Selected passage |
# Your Opinion, PLEASE!



## Solo Me (Sep 27, 2011)

I've been a *guest* for quite some time but feel the need to post now. My current dilemma is haunting me. I know what my gut tells me but I am in need of some support here. I am living a very isolated life, so I have no one to really talk to about this. I'll try to be as brief as possible.

Almost a month ago, I was sitting outside with my adult daughter (on her birthday). A call came in for her on my husband's phone. He brought the phone out to her and went back inside. After she finished the call, she handed the phone to me. After a few minutes of chatting, a text came in on his phone. Being that it is an iPhone, the text message is displayed on the screen. It was an innocuous text from a friend to both of us, so I opened it up, responded, then closed out the text. The last text he received the day before caught my attention. It was from a woman he used to work with that was transferred to another office. There is history here of my H not being faithful. Hackles were raised. I opened the text. Naked photos of her. Sexual words back and forth. Blood boiling.

I had to maintain my composure so as not to ruin my daughter's birthday dinner the family was gathering for. I had a brief moment alone to hand my H his phone with the texts open. I calmly asked, in hushed tone, what was going on. He *claimed* that his male assistant had been borrowing his phone at the office to communicate with this woman. My H stated that he was going to make sure it didn't happen again. I let it go, knowing it was a lie but also knowing this was not the time to delve into this. 

The next day, I starting doing my homework. I went through the cell bill and found that he had been texting with her several times a week, beginning the previous month. I made a fatal error by not confronting him immediately. The texts continued for the next two weeks, during which time I was a brooding mess (another fatal mistake).

The Friday before last, my H had had enough of my mood. He lost his temper over a minor incident with out daughter. This escalated quickly wherein divorce was imminent. We have had our fair share of problems over the past 2.5 years where divorce was on the table, but nothing to this degree. Suffice it to say, he turned into someone I didn't know. After several hours of him depracating me, we came to an agreement that we would work on things.

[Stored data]
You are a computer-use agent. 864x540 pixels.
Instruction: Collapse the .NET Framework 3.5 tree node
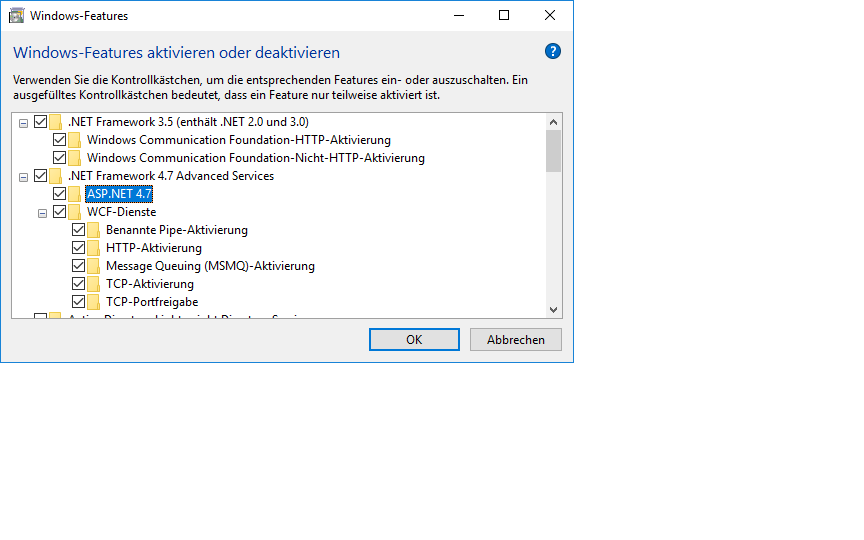tap(23, 122)
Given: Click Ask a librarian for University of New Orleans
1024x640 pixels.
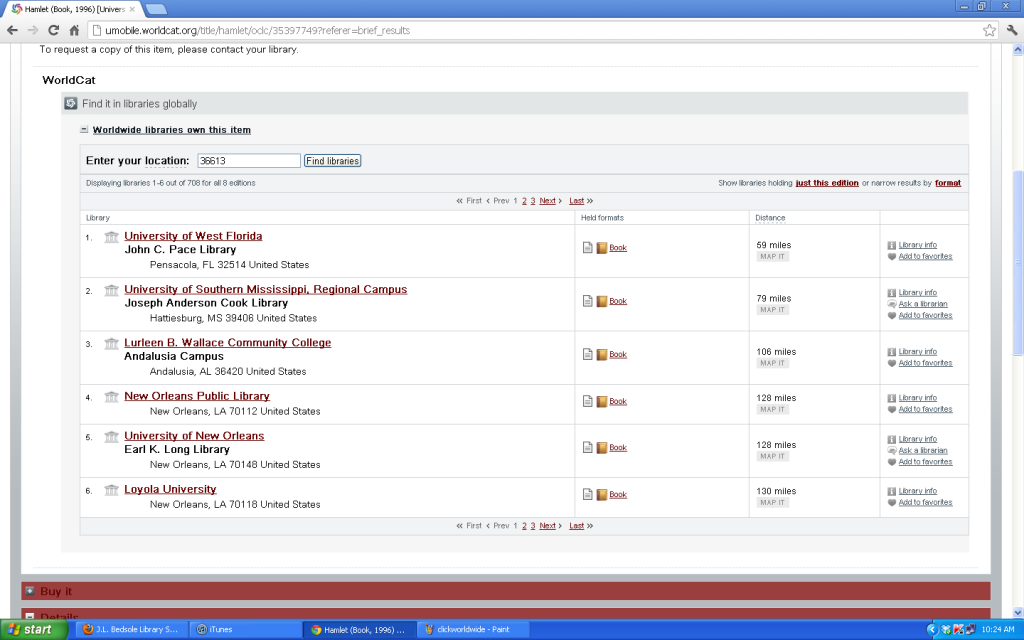Looking at the screenshot, I should 922,450.
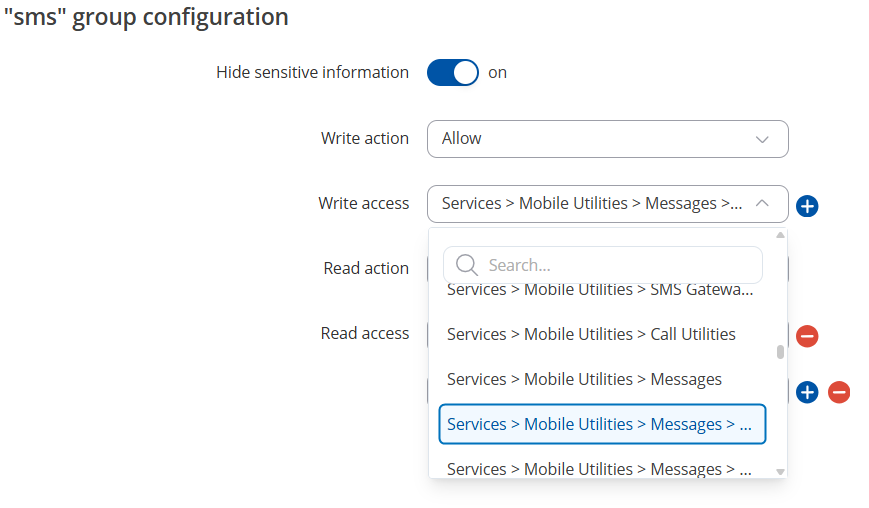
Task: Toggle Hide sensitive information switch
Action: (x=453, y=73)
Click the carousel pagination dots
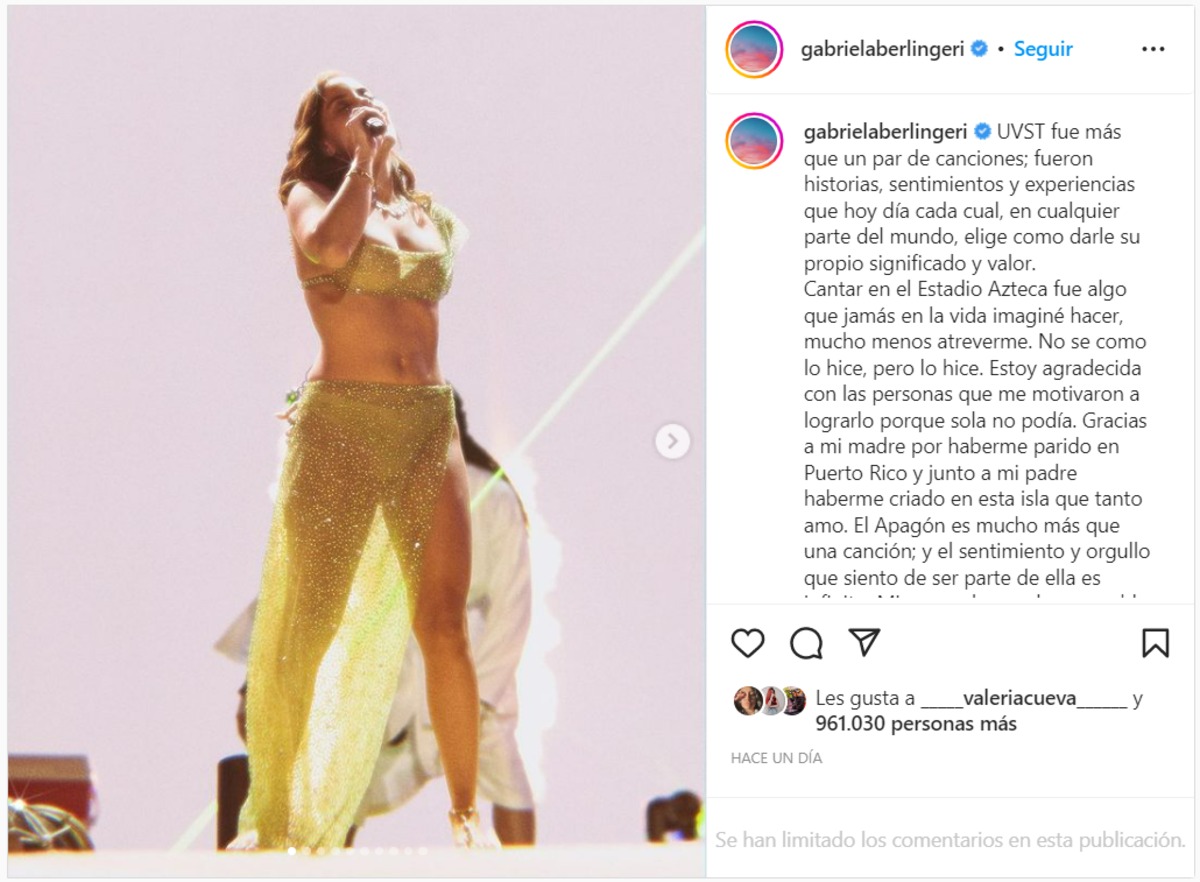This screenshot has height=882, width=1200. [x=358, y=851]
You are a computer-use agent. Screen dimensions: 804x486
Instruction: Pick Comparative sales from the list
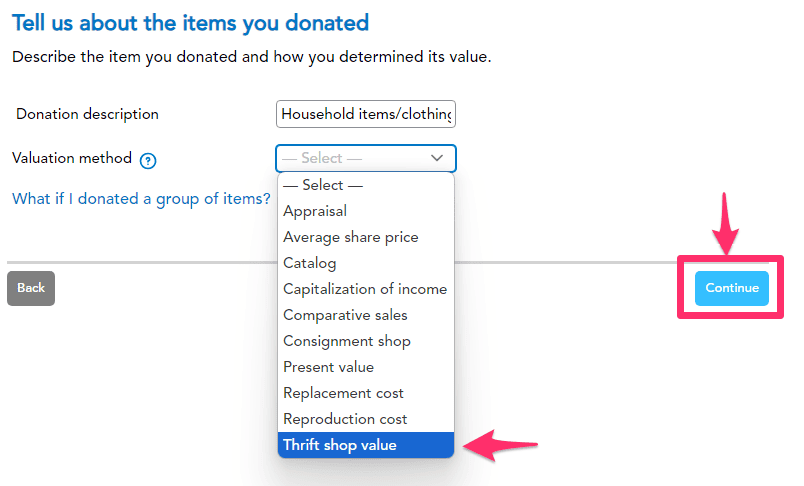coord(345,315)
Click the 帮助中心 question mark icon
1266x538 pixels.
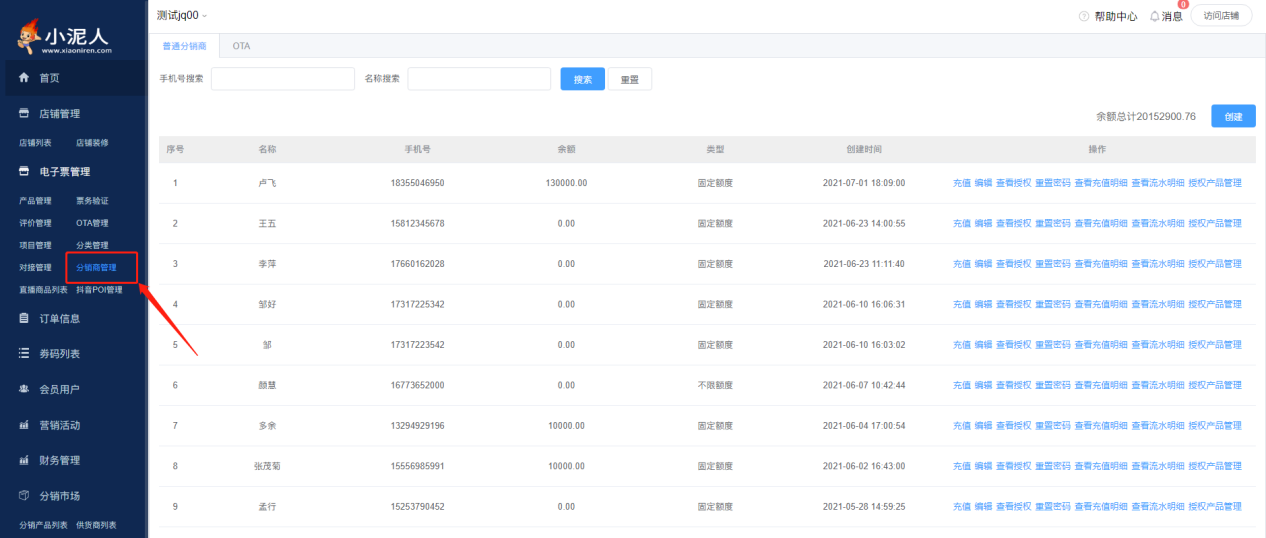pos(1084,16)
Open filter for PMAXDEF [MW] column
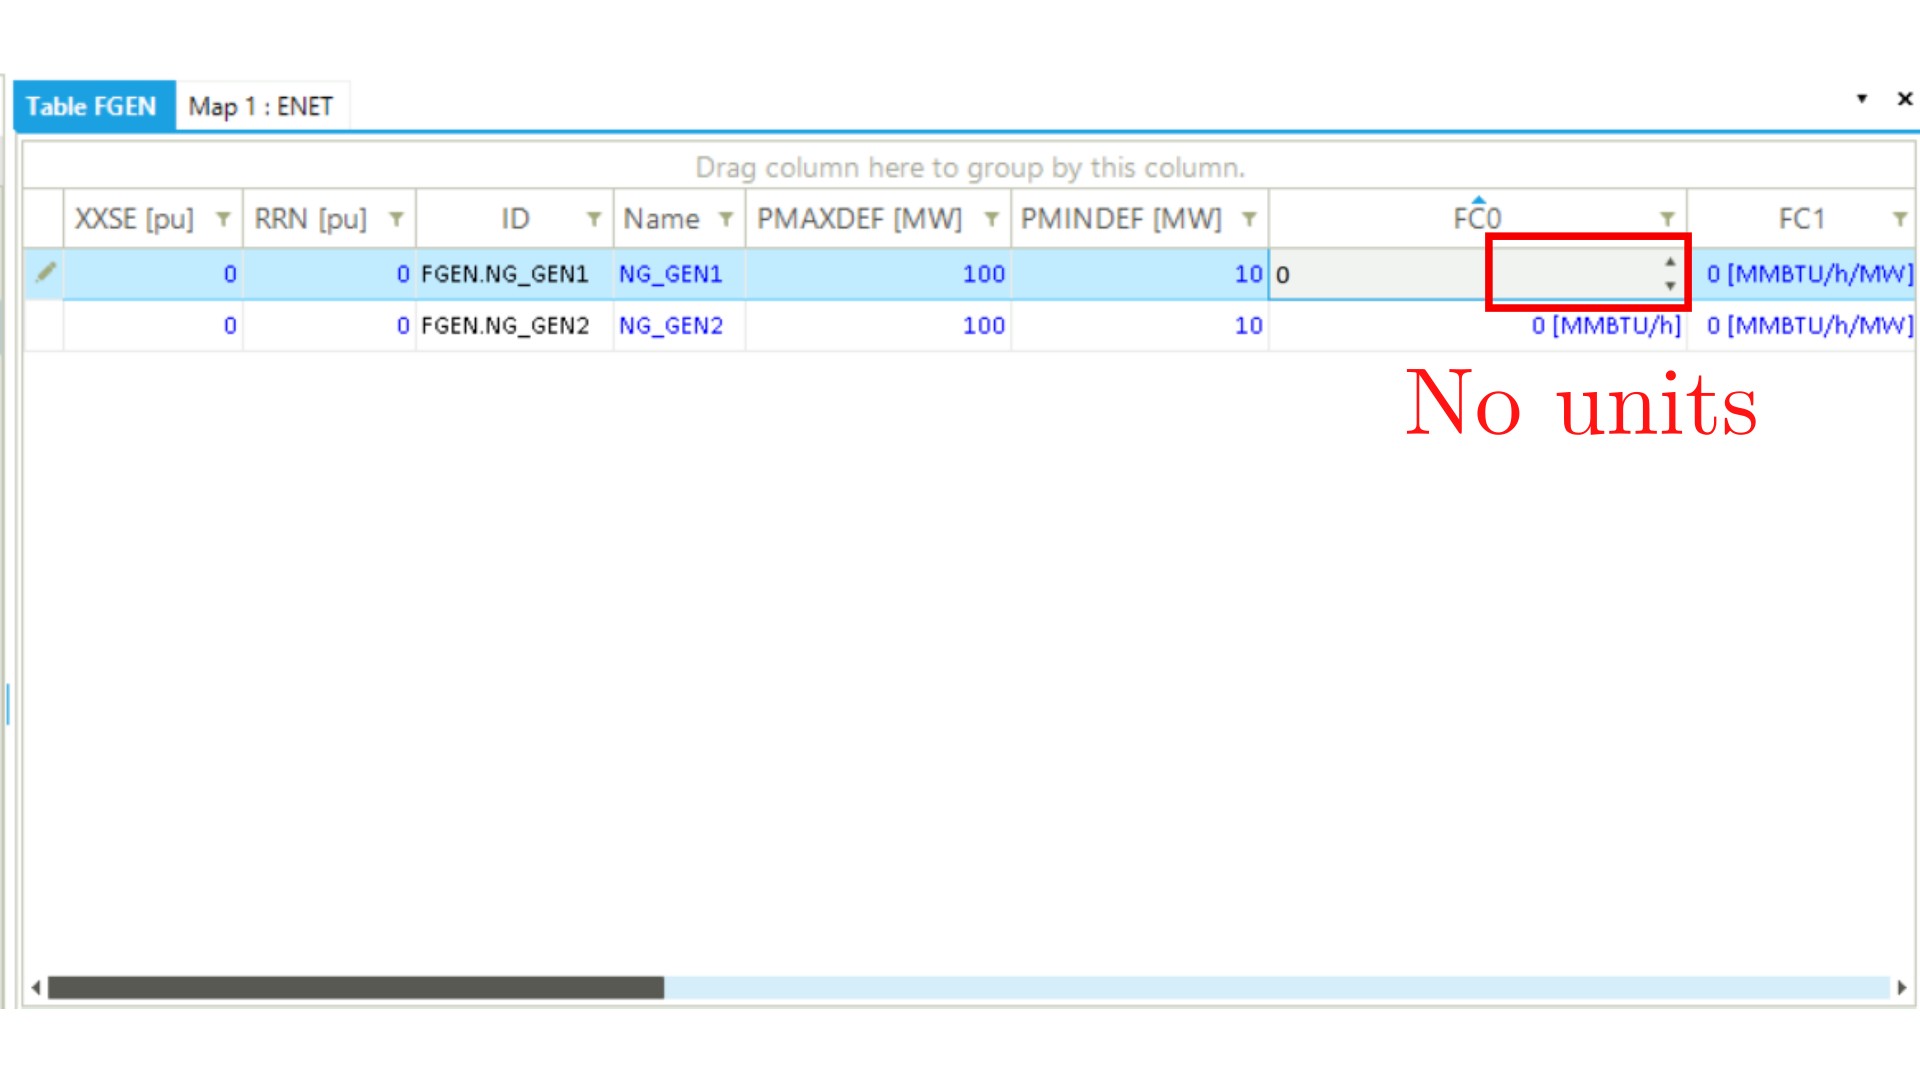This screenshot has width=1920, height=1080. point(991,219)
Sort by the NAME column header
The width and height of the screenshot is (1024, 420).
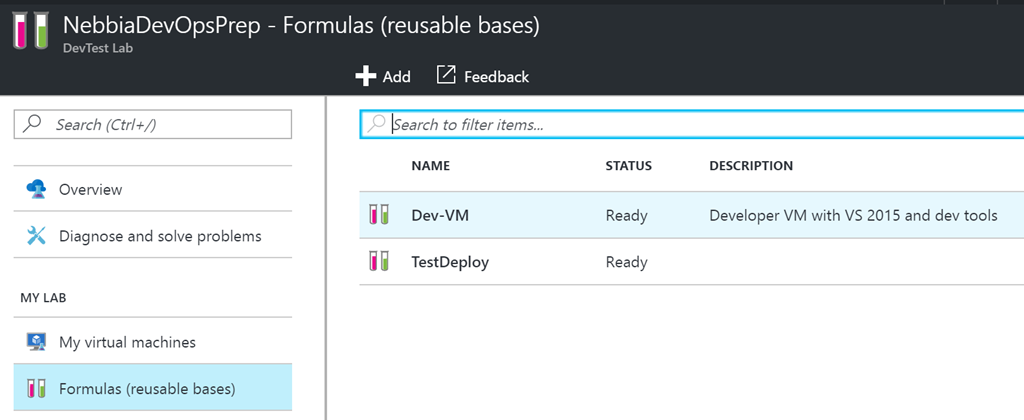tap(430, 166)
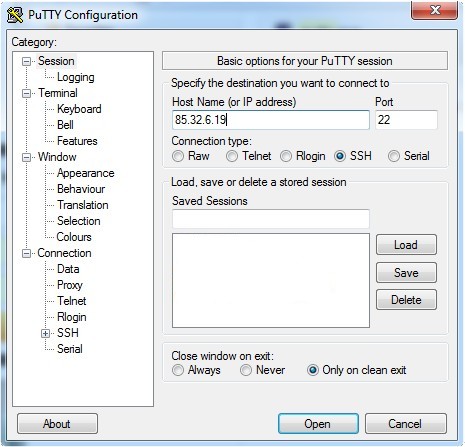The width and height of the screenshot is (465, 447).
Task: Click the Port number field
Action: click(406, 120)
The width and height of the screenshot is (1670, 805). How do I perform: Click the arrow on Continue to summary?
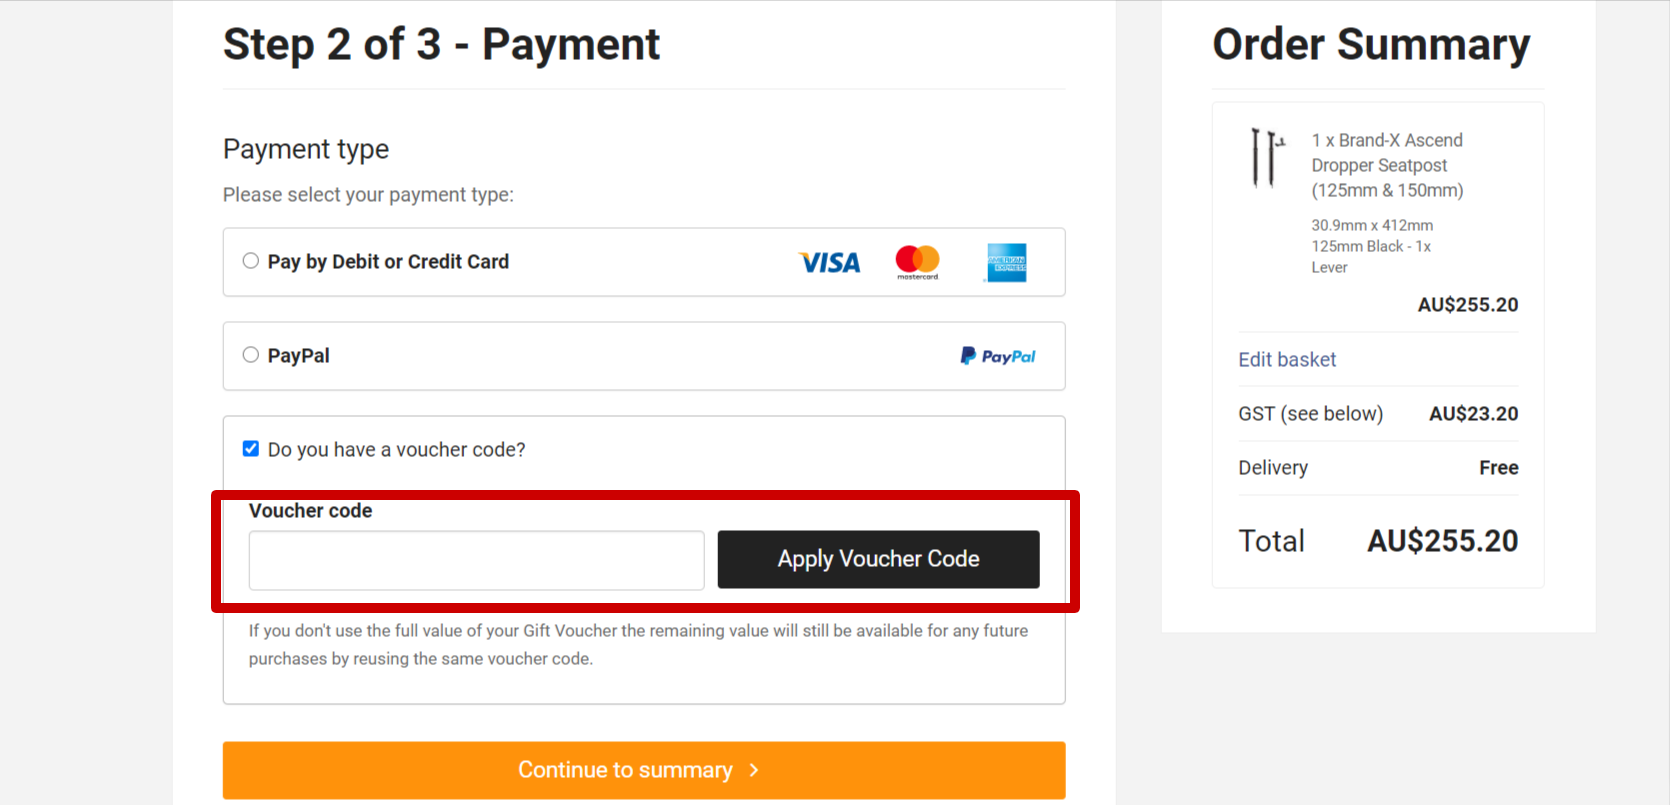tap(753, 770)
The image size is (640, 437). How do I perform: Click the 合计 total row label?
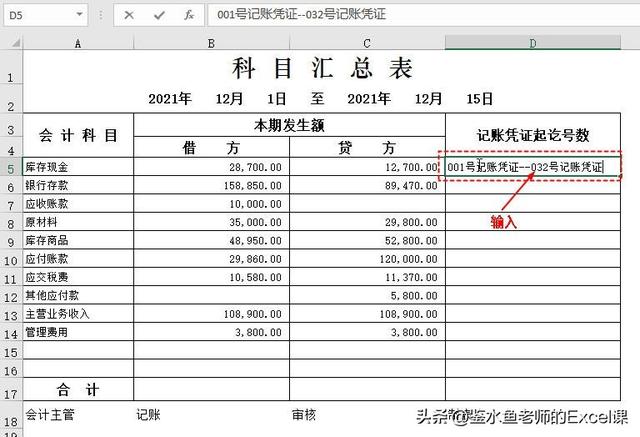click(x=78, y=389)
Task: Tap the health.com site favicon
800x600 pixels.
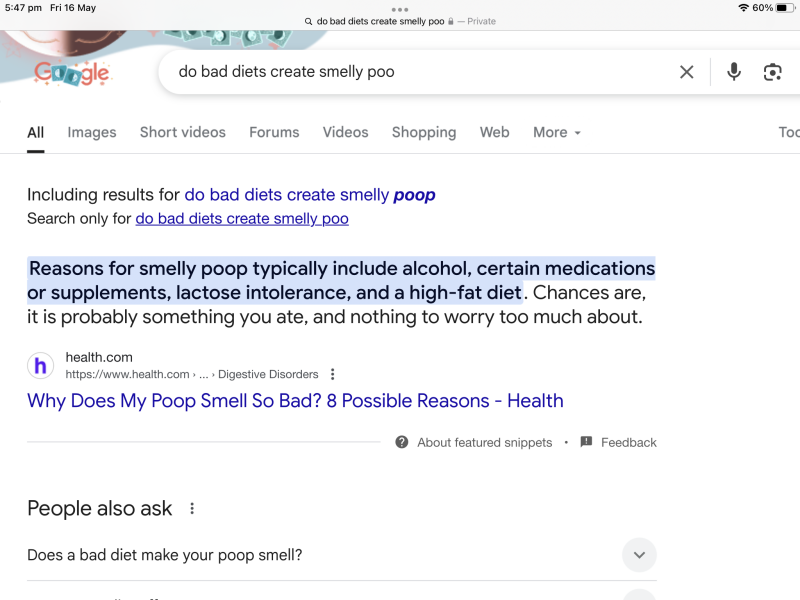Action: click(40, 366)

Task set |
1/ Please list every individual person, besides the poster, who is mentioned in the post about the husband's texts.
2/ Pick up the post about the husband's texts after its final sentence and keep writing.

Answers given |
1/
- The adult daughter
- The husband (H)
- A friend who texted both the poster and the husband
- A woman the husband used to work with, who was transferred to another office
- The husband's male assistant

2/
Things have been calm since then. I have been the doting wife and he has been more pleasant than normal.

The texts from the OW have lessened. Only one picture and one text from her with one response from him last week. My H deletes only her texts and pictures from his phone, leaving all other incoming/outgoing texts.

I guess my question is, what would YOU do if you were in my shoes?


----------



## tacoma (May 1, 2011)

Solo Me said:


> I guess my question is, what would YOU do if you were in my shoes?


1 Demand he writes a no contact e-mail letter or phone call to her.

2 Demand access to any and all forms of communication.

3 Put a voice activated recorder in his car

4 Put a GPS tracking device in his car.

If I discover he`s been in contact with her again I`d divorce him.

That`s what I`d do.


----------



## sigma1299 (May 26, 2011)

Solo Me said:


> I guess my question is, what would YOU do if you were in my shoes?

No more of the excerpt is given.